◆ Records to use:
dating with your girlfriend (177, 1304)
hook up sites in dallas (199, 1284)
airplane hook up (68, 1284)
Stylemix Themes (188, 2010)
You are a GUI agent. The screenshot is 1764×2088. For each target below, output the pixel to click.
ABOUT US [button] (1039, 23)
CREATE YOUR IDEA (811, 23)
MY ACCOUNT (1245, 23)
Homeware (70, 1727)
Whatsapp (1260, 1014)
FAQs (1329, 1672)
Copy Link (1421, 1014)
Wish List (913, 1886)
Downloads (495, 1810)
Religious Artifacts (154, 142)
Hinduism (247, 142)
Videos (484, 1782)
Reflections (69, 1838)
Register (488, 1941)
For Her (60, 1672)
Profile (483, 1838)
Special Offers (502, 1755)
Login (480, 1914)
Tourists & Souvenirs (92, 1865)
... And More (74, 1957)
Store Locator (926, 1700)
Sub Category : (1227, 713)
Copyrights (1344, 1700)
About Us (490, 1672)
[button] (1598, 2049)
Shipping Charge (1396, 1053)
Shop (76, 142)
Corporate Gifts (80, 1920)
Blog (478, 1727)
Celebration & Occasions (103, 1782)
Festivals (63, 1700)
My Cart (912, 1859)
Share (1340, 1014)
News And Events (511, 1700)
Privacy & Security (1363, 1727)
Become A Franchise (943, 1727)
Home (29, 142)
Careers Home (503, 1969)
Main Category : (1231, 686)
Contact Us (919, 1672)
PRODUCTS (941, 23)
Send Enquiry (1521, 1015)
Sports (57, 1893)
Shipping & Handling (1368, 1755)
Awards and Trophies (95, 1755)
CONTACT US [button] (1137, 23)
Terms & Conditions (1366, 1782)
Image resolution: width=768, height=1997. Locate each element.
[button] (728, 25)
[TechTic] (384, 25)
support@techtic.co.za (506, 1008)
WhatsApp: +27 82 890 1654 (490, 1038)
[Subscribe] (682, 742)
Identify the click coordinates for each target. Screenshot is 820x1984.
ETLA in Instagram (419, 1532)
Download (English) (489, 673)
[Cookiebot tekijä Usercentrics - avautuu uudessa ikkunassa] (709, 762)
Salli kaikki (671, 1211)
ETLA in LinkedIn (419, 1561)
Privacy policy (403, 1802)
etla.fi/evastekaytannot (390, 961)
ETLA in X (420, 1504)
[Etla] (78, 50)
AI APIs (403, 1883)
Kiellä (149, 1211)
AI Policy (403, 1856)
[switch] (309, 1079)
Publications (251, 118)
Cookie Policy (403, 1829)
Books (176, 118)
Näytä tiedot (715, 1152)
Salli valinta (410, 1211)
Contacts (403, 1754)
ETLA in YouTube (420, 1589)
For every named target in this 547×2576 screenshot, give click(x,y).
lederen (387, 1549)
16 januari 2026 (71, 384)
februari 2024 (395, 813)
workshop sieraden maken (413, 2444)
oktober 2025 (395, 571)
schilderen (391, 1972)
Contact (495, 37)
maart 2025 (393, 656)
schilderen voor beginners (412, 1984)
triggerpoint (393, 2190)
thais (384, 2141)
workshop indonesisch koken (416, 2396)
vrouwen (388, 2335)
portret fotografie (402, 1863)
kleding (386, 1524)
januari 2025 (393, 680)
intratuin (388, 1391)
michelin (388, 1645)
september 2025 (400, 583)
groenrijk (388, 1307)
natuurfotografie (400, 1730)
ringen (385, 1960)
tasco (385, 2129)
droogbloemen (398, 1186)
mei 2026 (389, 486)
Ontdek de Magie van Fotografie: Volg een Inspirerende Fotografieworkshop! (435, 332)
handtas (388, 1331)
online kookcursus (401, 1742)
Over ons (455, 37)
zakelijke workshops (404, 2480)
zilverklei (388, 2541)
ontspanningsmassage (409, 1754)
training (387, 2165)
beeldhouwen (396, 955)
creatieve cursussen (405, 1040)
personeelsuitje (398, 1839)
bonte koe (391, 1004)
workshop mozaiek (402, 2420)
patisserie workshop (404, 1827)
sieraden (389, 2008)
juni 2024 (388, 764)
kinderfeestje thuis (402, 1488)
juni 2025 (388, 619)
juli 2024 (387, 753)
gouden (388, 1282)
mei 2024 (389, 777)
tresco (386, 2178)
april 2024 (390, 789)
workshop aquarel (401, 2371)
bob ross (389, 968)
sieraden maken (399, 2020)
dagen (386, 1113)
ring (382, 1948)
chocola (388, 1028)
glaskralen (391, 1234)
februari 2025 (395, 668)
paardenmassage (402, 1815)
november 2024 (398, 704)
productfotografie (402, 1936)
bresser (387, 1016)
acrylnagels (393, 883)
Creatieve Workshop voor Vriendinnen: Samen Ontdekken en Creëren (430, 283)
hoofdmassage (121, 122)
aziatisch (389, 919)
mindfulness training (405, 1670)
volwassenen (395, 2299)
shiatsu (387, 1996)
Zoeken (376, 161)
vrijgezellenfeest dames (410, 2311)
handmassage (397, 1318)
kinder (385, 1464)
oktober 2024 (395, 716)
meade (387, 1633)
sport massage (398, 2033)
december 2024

◆ Exercise details:
Your answer should be the lines above, from the line containing "ETLA in Instagram (419, 1532)" up to and including the line containing "acrylnagels (393, 883)", reproduced exactly and with nothing else.

◆ Written solution:
ETLA in Instagram (419, 1532)
Download (English) (489, 673)
[Cookiebot tekijä Usercentrics - avautuu uudessa ikkunassa] (709, 762)
Salli kaikki (671, 1211)
ETLA in LinkedIn (419, 1561)
Privacy policy (403, 1802)
etla.fi/evastekaytannot (390, 961)
ETLA in X (420, 1504)
[Etla] (78, 50)
AI APIs (403, 1883)
Kiellä (149, 1211)
AI Policy (403, 1856)
[switch] (309, 1079)
Publications (251, 118)
Cookie Policy (403, 1829)
Books (176, 118)
Näytä tiedot (715, 1152)
Salli valinta (410, 1211)
Contacts (403, 1754)
ETLA in YouTube (420, 1589)
For every named target in this 547×2576 screenshot, give click(x,y).
lederen (387, 1549)
16 januari 2026 (71, 384)
februari 2024 (395, 813)
workshop sieraden maken (413, 2444)
oktober 2025 (395, 571)
schilderen (391, 1972)
Contact (495, 37)
maart 2025 (393, 656)
schilderen voor beginners (412, 1984)
triggerpoint (393, 2190)
thais (384, 2141)
workshop indonesisch koken (416, 2396)
vrouwen (388, 2335)
portret fotografie (402, 1863)
kleding (386, 1524)
januari 2025 (393, 680)
intratuin (388, 1391)
michelin (388, 1645)
september 2025 (400, 583)
groenrijk (388, 1307)
natuurfotografie (400, 1730)
ringen (385, 1960)
tasco (385, 2129)
droogbloemen (398, 1186)
mei 2026 (389, 486)
Ontdek de Magie van Fotografie: Volg een Inspirerende Fotografieworkshop! (435, 332)
handtas (388, 1331)
online kookcursus (401, 1742)
Over ons (455, 37)
zakelijke workshops (404, 2480)
zilverklei (388, 2541)
ontspanningsmassage (409, 1754)
training (387, 2165)
beeldhouwen (396, 955)
creatieve cursussen (405, 1040)
personeelsuitje (398, 1839)
bonte koe (391, 1004)
workshop mozaiek (402, 2420)
patisserie workshop (404, 1827)
sieraden (389, 2008)
juni 2024 (388, 764)
kinderfeestje thuis (402, 1488)
juni 2025 (388, 619)
juli 2024 (387, 753)
gouden (388, 1282)
mei 2024 (389, 777)
tresco (386, 2178)
april 2024 (390, 789)
workshop aquarel (401, 2371)
bob ross (389, 968)
sieraden maken (399, 2020)
dagen (386, 1113)
ring (382, 1948)
chocola (388, 1028)
glaskralen (391, 1234)
februari 2025 (395, 668)
paardenmassage (402, 1815)
november 2024 (398, 704)
productfotografie (402, 1936)
bresser (387, 1016)
acrylnagels (393, 883)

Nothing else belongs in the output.